Athletic departments at “nine out of 10 public universities that compete in big-time sports spent more money than they generated last year -- and many are grappling with the question of whether dropping some sports is the solution,” according to a front-page piece by Liz Clarke of the WASHINGTON POST. The Univ. of Maryland’s athletic department will “proceed with plans to cut at least seven of its 27 varsity teams this weekend.” The downsizing is “an attempt to correct an unsustainable pattern many households know well: Spending more than you earn.” Clarke cited financial data and experts as indicating that unless “runaway spending is brought under control,” it is “only a matter of time before other schools are forced to follow Maryland’s lead.” Over the last five years, 205 varsity teams “have been dropped in NCAA Division I, the top ranks of college sports -- 133 for men, 72 for women.” Men’s tennis, gymnastics and wrestling have been “hit particularly hard.” But no major university has “cut as deeply as Maryland,” and some “point to its budget woes as a warning that the current model of college sports, marked by overzealous spending in pursuit of success in football and men’s basketball, is broken.” Texas, Ohio State and a “handful of other universities aren’t feeling the pain,” because their football teams are “so wildly successful they bankroll their entire athletics department -- and more.” But that is “the exception.”
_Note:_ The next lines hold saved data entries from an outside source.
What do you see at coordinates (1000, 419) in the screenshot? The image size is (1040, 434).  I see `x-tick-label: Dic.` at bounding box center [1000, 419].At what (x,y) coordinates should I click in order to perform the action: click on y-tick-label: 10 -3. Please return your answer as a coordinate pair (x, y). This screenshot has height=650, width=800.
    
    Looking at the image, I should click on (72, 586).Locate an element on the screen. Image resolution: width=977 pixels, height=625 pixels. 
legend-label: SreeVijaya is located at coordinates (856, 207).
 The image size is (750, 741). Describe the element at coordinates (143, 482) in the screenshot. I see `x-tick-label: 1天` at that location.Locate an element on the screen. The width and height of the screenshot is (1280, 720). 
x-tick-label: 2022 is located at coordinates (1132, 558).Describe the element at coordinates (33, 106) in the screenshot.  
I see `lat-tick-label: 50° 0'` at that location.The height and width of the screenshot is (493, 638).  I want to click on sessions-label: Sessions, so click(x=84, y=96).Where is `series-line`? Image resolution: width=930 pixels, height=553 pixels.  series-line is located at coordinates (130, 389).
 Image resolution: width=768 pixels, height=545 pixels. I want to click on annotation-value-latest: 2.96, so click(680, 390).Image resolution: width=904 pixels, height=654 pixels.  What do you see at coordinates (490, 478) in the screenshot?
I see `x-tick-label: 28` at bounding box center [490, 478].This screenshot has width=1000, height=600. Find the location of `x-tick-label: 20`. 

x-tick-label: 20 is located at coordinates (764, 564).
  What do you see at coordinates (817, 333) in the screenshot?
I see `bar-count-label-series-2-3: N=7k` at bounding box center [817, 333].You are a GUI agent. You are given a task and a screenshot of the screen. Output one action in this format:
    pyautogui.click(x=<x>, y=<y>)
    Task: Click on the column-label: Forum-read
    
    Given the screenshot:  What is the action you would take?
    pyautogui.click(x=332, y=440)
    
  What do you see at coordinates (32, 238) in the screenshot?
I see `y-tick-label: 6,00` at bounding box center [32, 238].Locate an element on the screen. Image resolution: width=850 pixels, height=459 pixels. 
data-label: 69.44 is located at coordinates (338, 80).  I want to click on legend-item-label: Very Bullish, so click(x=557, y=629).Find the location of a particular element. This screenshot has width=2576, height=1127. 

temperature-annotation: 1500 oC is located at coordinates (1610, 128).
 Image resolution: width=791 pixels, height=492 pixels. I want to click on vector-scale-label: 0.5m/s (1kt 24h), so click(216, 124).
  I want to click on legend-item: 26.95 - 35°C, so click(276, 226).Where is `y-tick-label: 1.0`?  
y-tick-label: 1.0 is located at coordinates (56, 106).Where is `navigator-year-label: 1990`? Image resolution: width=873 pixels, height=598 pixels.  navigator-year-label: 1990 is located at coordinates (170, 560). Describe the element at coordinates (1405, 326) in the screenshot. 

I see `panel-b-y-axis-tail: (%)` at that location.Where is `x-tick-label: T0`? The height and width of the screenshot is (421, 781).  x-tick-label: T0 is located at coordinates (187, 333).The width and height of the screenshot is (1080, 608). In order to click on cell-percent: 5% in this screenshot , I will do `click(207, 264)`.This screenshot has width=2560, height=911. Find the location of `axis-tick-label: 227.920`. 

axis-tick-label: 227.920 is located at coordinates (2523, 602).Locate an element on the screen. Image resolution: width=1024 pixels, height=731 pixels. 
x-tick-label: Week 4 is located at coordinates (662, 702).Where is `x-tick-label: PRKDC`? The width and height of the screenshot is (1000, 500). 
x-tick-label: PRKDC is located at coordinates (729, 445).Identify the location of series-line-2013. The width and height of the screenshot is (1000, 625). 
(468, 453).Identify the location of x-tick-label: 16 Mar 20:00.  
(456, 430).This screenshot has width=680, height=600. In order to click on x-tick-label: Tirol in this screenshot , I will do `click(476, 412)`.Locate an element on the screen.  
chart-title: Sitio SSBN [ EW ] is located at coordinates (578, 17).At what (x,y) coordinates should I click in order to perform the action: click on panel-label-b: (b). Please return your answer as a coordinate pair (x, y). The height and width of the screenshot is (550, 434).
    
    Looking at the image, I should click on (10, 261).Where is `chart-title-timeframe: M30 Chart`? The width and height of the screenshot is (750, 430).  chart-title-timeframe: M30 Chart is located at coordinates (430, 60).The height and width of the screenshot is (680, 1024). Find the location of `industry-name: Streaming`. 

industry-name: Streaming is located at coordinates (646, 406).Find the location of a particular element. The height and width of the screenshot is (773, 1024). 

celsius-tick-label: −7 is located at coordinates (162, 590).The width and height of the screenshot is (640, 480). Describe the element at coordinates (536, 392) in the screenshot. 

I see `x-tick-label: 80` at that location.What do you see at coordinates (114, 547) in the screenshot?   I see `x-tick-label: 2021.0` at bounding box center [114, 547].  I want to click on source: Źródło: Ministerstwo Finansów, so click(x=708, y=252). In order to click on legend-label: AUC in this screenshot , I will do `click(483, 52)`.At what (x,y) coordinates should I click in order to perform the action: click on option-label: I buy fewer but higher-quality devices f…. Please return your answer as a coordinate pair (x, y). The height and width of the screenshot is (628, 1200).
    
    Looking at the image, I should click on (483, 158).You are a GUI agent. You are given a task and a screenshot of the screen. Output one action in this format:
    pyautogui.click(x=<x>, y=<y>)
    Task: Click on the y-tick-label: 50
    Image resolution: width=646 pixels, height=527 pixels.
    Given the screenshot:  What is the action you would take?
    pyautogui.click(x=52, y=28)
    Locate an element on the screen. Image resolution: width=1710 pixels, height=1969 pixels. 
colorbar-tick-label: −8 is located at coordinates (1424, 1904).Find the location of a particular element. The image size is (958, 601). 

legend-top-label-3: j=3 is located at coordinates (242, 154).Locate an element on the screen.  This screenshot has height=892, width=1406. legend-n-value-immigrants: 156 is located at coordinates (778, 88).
MOUNTING PRESSURE: College sports reform advocacy group The Knight Commission reported that spending on sports is “rising at nearly twice the rate of spending on academics.” Coaching salaries and construction costs are “up dramatically.” Meanwhile, state appropriations for higher education “are declining, which heightens pressure on athletic departments to sell out venues and boost fundraising.” In this environment, a “downturn in ticket sales, coupled with a heavy debt burden, can be catastrophic.” At Maryland, those factors “converged in a perfect storm in recent years.” The school’s athletic department deficit, now $4.7M, "is projected to reach $17.6 million by 2017 if not addressed.” Coalition on Intercollegiate Athletics co-Chair John Nichols said, “The people who could and should be responsible for fixing what almost certainly is going to be a train wreck are either unwilling or unable to do it. Unless you assume that television money is a bottomless pit -- and there are no limits to the amount of money that television networks will invest -- there is going to be a day of reckoning” (WASHINGTON POST, 6/29).